Filed under: Uncategorized — kittypanda @ 12:45 pm

a start of a simple day that went very ummm… how do I say this???? ummm… really! surprising…. hahaahahh…. ironic but when you least expect things…. they just happen…

last saturday was a great day for me… I woke up and started my routine… then went out in flip flops (even though I know that it’s not allowed) I was just too lazy to change hehehe… I went to baclaran church as what I always do every saturday… like a devotion, something like that… anyway after that went to school and while I was walking in the walk way I was wondering where I would go if the guard won’t allow me to enter… unfortunately when I reached the gate… the guard allowed me to enter… hahahaha… after class, I went to vito cruz to meet nicole (cause later that day I invited her to join me and my mom in divisoria). unexpectedly I saw my Highschool friend, peets. (usually call him pare) we had a chat… until we were seated in one of the bench in UM and we saw another friend of mine, lucky (mommy lucky to be exact) with her sister. they were waiting for daddy adel hehehehe… I was seated near pare when someone called me and to my shock it was my kuya’s HS friends with my BROTHER! grrr!! I didn’t know how to react until I said something stupid… “kuya bestfriend ko siya!” while pointing to peter hahaah… they were all laughing at me and teasing me… sabi ni kuya “wait dyan ka lang! wag ka aalis! may kukunin lang kami sa taas!(3rd flr) dyan ka lang! then after that my hand was shaking for no reason, pare on the other hand was also laughing at me hehehe… tapos bumaba na ulit sila kuya he asked why I was there and told him everything about the divi thing hehehe… good thing he didn’t get mad… but actually I think that’s a bad sign heheheh… he usually has questions for everything… hahahaah…

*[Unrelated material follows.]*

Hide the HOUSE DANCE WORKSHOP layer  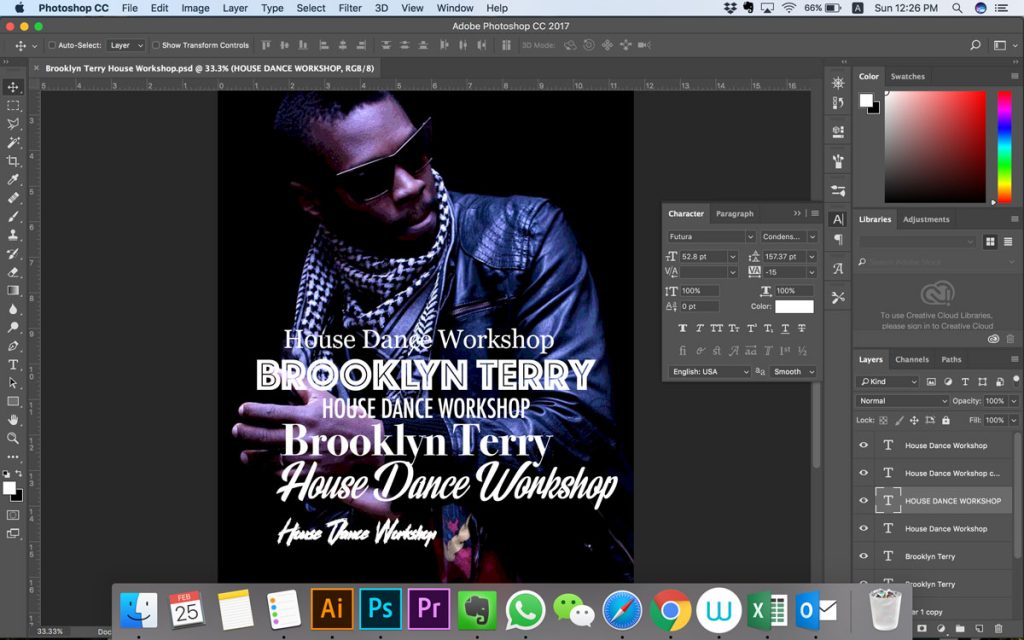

yun lang… gusto ko lang i-share hahahah….. wala akong masabihan haahahah…

September 1, 2006

what do you do when you’re left out and you have nothing to do….

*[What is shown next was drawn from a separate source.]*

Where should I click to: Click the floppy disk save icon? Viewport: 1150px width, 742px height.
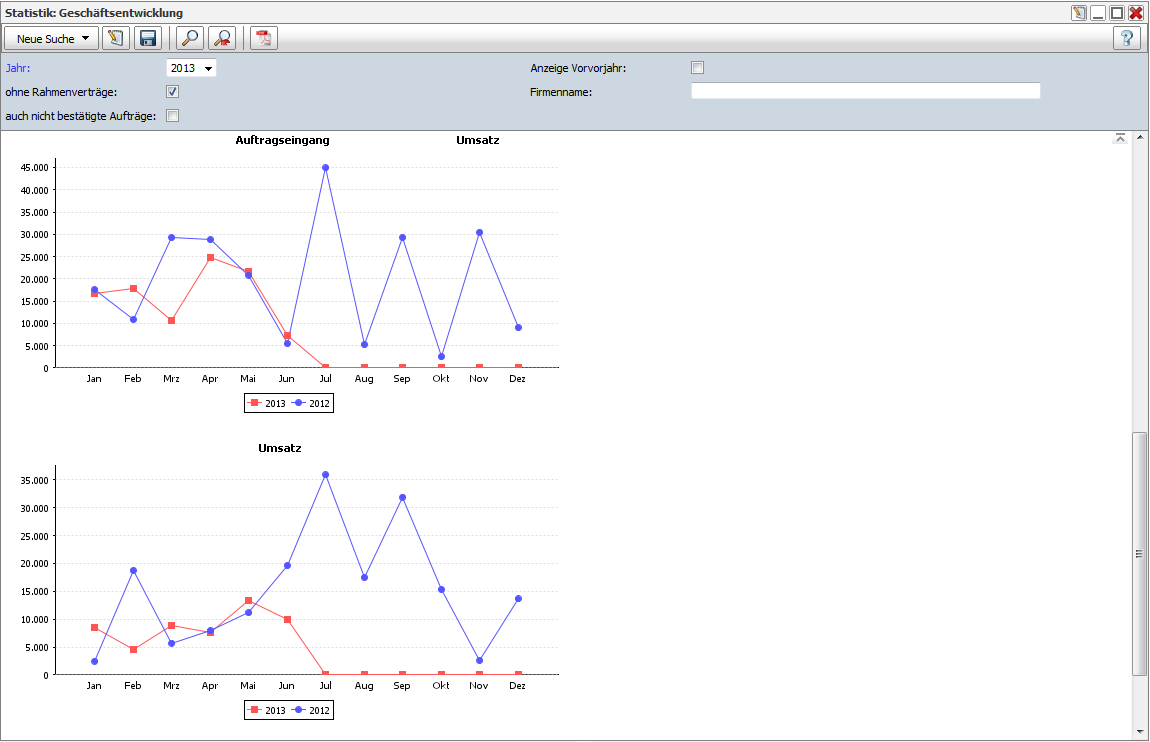coord(149,39)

Filed under: Uncategorized — kittypanda @ 10:20 am

I’m here alone in my aunt’s crib… I was really suppose to be at colegio san agustin binan… but I’m not… and it makes me sad, gloomy and unhappy… hahaaha… redundant…

tonight they’re all enjoying the small reunion in school. to bad I can’t come I have my reasons and I already had my decision. but still it bothers me that the decision I made was to stay here in paranaque.. chatting, while they are all laughing and sharing stories… just to the thought of them greeting and hugging each other (as what we GIRLS used to do back in Highschool) makes me cry… hoping that I have a ability to be with them while I’m here in our abode.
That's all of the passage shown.